Form funnel analysis
Sep 2025 – Jan 2026
81.4%
completed Step 2 — Loan Info — after starting the form
67%
reached Step 3 — Property Info — the highest-friction point in the flow
64.1%
submitted a full application after starting
The biggest drop happens between Step 2 and Step 3 — a 14-point gap that marks the next iteration target.
Deep dive 2
Multi-site rebuild
problem
The three sites had grown separately. Navigation structures reflected internal org charts, not borrower search behavior. Page groupings didn't match how borrowers evaluate loan products. Content wasn't organized around the keyword clusters and user paths driving actual traffic.
Information Architecture
I restructured navigation and page hierarchies across all three sites around a single principle: how borrowers search and decide
SEO Content Strategy
After the keyword research across all three domains and mapped high-priority terms to structurally weighted positions in the page templates: H1s, above-the-fold introductory copy, and internal link anchor text.

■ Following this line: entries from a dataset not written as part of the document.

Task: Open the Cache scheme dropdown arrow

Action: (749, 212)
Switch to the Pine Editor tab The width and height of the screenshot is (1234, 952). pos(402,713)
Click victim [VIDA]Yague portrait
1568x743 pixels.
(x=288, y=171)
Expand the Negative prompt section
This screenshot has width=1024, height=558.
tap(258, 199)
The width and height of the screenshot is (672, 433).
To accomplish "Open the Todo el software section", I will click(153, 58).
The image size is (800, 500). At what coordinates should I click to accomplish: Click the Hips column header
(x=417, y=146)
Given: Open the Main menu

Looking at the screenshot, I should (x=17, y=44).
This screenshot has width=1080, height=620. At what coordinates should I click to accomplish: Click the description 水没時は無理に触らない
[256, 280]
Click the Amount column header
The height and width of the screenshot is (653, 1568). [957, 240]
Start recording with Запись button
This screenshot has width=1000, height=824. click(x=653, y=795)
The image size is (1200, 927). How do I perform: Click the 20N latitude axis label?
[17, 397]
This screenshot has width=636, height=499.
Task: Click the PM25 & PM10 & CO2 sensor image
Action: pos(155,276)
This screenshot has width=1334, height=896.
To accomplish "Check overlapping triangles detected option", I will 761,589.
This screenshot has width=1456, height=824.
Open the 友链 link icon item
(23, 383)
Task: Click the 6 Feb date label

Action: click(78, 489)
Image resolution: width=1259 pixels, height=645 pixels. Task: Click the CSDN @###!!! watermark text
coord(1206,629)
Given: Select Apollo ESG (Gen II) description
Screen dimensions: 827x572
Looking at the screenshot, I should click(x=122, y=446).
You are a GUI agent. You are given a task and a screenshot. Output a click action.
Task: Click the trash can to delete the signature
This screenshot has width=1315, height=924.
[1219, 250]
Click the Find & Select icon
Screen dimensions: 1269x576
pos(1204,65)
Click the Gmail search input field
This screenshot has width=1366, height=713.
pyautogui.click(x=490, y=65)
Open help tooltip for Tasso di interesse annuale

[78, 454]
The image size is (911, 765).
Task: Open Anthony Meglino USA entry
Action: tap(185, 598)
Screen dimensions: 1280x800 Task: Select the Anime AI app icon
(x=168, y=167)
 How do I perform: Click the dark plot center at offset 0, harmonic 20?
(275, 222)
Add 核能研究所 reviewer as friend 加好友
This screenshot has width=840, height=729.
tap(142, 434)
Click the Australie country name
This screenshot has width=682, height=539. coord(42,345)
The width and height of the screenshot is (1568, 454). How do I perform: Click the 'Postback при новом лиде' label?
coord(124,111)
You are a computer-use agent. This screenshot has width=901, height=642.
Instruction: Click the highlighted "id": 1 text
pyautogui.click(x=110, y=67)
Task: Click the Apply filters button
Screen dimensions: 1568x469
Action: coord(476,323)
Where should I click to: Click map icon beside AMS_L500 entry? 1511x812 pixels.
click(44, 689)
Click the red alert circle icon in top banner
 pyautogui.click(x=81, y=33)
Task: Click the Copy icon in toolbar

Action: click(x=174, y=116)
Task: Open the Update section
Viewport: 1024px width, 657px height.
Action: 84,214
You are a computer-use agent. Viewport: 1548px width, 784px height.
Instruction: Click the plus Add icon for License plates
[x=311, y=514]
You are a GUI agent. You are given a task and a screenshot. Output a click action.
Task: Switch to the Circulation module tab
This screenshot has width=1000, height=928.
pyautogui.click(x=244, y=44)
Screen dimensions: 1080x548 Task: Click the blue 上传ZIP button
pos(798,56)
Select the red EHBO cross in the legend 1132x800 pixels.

The goal was to surface the right page to the right borrower at the right point in their decision journey and then give them a direct path to apply.


Website Outcome
All three sites launched up to Jan 2026. The IA and SEO changes positioned the right content in front of the right borrowers — and gave them a frictionless path to a form that was now actually worth completing.
8.14% → 12.11%
Homepage CR
6.8% → 8.5%
Product page CR
4.13% → 5.07%
Blog CR



Next steps
The redesigned form created something the original never had: clean, step-level funnel data. That data already points to the next problem: the largest drop in the funnel happens at Step 3 (Property Info), where completion falls from 81.4% to 67.0% — a 14-point gap that doesn't exist at any other step. The next iteration is there: either simplify the Property Info step, reorder its fields, or move the heaviest questions to a post-submission follow-up flow.
Because the form now branches conditionally by loan type, we can also test step sequencing independently for bridge loan vs. SBA vs. construction borrowers — something that wasn't possible with the old universal flow.
On the website side: mid-funnel content for borrowers evaluating AVANA against competitors is still thinner than it should be. That's the next content strategy gap worth closing.